There were other major gains and losses from Wilson’s vantage point. The confederal principle again came into play in the election of the president. Clearly, however, this particular minus was more than offset by the mode of election which corresponded very closely with his initial suggestion and carried with it the full potential for a democratically based chief executive. Not only did this mode of election promise to broaden the base of the pyramid, it also avoided the major difficulties associated with the election of the president by the legislature – difficulties which arose from the separation of powers principle. In sum, while he could find theoretical grounds on which to fault the final resolution of this very difficult issue, if viewed as a whole, he had good reason to be pleased.
We know, to view the final product from another angle, that Wilson could not have been entirely pleased with the ‘balance’ between the branches grafted into the Constitution. However, on this matter, his specific views seemed to be dictated more from the experience of the states than from theoretical principles. Put otherwise, his view that the executive needed more protection against legislative encroachment than was provided by the qualified veto clearly could not be derived from theory independent of observation and experience. However, in saying this, we should not overlook the extent to which Wilson did get his way, albeit with a mixing of the confederal principle, in insuring the independence of the branches. While, that is, he lost out on the matter of a union of the executive and judiciary in the so-called revisionary function, he could hardly be displeased that their dependence on the legislative branch, built into the Virginia Plan, had been eliminated.
We can say essentially the same thing with regard to the national principle. He did lose out in his proposals for a national negative on state legislation. Yet, one wonders if he was not on the whole fairly satisfied with the final product in light of his conception of the union and its foundations. Revealing in this regard are his observations in the Pennsylvania ratifying convention debates which would indicate that he had expanded upon the ideas embodied in his concept of “dual citizenship.” Here, in response to the notion that “the supreme power resides in the states, as governments,” he maintained:
it [supreme power] resides in the people, as the fountain of government; that the people have not – that the people meant not – to part with it to any government whatsoever. In their hands it remains secure. They can delegate it in such proportions, to such bodies, on such terms, and under such limitations, as they think proper. I agree with the members in opposition, that there cannot be two sovereign powers on the same subject.
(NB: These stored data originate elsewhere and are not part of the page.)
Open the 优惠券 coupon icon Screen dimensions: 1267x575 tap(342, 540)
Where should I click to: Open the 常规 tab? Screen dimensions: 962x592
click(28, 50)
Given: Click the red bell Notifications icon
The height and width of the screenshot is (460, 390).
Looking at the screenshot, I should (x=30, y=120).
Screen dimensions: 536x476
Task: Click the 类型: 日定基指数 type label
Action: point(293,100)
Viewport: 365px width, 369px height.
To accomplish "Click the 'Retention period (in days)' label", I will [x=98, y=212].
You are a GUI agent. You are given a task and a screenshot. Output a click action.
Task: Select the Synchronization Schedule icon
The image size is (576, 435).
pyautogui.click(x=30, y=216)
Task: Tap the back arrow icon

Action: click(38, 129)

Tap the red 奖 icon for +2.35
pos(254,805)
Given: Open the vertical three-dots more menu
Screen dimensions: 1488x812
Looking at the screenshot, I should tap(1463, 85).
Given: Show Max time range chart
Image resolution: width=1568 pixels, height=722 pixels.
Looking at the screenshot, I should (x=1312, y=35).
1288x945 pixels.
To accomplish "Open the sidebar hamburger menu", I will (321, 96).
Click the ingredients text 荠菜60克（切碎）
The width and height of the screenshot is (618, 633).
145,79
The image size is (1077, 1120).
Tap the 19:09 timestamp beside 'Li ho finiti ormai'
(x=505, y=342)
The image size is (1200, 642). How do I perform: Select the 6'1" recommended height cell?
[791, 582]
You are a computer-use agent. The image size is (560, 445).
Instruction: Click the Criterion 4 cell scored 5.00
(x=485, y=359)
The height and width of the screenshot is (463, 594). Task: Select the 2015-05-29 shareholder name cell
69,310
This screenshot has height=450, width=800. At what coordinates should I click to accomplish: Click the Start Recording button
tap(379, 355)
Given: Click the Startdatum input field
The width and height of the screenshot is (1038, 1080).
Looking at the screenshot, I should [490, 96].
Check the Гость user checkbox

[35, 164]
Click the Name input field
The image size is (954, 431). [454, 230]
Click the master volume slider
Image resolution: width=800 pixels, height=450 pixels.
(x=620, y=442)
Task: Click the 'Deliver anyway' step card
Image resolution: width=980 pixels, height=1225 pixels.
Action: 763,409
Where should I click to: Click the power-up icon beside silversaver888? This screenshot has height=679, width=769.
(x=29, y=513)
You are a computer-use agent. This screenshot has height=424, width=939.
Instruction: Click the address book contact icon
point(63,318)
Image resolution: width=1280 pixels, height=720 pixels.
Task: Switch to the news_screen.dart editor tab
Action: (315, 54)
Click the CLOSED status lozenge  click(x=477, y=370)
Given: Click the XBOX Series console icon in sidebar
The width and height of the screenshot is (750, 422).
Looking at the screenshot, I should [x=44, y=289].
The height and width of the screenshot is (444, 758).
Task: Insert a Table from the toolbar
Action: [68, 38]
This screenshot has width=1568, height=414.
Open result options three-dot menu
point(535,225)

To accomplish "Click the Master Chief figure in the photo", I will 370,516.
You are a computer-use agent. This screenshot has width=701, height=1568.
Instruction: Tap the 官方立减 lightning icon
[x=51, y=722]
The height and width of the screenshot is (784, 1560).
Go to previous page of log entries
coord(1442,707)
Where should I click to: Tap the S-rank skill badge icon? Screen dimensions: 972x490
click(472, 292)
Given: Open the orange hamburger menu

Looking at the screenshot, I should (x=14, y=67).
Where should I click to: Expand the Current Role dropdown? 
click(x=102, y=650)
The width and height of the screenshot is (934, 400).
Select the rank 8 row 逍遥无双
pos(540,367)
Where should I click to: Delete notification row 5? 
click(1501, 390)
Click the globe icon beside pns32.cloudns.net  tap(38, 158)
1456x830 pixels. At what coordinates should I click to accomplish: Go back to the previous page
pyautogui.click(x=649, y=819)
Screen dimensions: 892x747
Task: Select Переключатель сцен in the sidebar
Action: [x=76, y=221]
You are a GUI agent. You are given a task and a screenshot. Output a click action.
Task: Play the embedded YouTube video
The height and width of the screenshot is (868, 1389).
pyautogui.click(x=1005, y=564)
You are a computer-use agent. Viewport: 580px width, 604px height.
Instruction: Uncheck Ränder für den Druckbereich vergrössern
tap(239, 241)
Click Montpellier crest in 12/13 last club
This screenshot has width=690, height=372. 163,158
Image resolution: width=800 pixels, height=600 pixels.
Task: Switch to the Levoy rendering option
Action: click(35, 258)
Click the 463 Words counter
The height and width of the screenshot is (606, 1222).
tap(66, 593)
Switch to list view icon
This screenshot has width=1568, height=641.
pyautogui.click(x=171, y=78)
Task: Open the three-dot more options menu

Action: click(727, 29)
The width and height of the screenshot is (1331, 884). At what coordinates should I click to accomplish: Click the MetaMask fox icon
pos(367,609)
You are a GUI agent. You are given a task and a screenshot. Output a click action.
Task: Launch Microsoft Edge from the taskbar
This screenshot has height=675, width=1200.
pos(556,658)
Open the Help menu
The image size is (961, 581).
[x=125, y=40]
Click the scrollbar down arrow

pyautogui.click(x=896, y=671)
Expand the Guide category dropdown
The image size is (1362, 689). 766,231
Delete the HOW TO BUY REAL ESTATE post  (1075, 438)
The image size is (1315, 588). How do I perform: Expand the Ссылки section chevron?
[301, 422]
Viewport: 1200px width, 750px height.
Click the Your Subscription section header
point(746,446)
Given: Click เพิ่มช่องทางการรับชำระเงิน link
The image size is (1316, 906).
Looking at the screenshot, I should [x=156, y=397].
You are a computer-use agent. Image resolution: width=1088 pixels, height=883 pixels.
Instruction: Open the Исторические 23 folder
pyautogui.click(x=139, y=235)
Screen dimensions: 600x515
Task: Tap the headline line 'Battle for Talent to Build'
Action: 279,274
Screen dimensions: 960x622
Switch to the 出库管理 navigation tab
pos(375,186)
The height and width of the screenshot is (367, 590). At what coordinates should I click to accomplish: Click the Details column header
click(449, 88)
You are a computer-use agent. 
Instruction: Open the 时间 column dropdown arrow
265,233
As he makes clear in his remarks later, the people to whom he refers are “We, the people” of the Preamble; that is, the people collectively, not the people of each state taken separately. Moreover, he takes pains to deny the Antifederalist charge that the Constitution is based on the consent of the states. In so doing, Wilson conceives of the Constitution as a national supremacy document; that is, more exactly, as one which will permit the people in their capacities as national citizens – i.e., through the national government – to adjust the relationships between the states and national government in a manner most conducive to their happiness and well being.
In short, what an extended analysis along the lines suggested here would show is that Wilson was quite candid in his famous Statehouse speech of 6 October, designed to answer the major charges against the proposed Constitution. On this occasion, he openly acknowledged that he was not “a blind admirer of this plan of government, and that there are some parts of it which . . . would certainly have been altered” if he had had his way. Nevertheless, he goes on to remark, “but, when I reflect how widely men differ in their opinions, and that every man (and the observation applies likewise to every State) has an equal pretension to assert his own, I am satisfied that anything nearer to perfection could not have been accomplished.” On balance, it constituted a sufficiently sound “pyramid of government” that he could enthusiastically work for its adoption.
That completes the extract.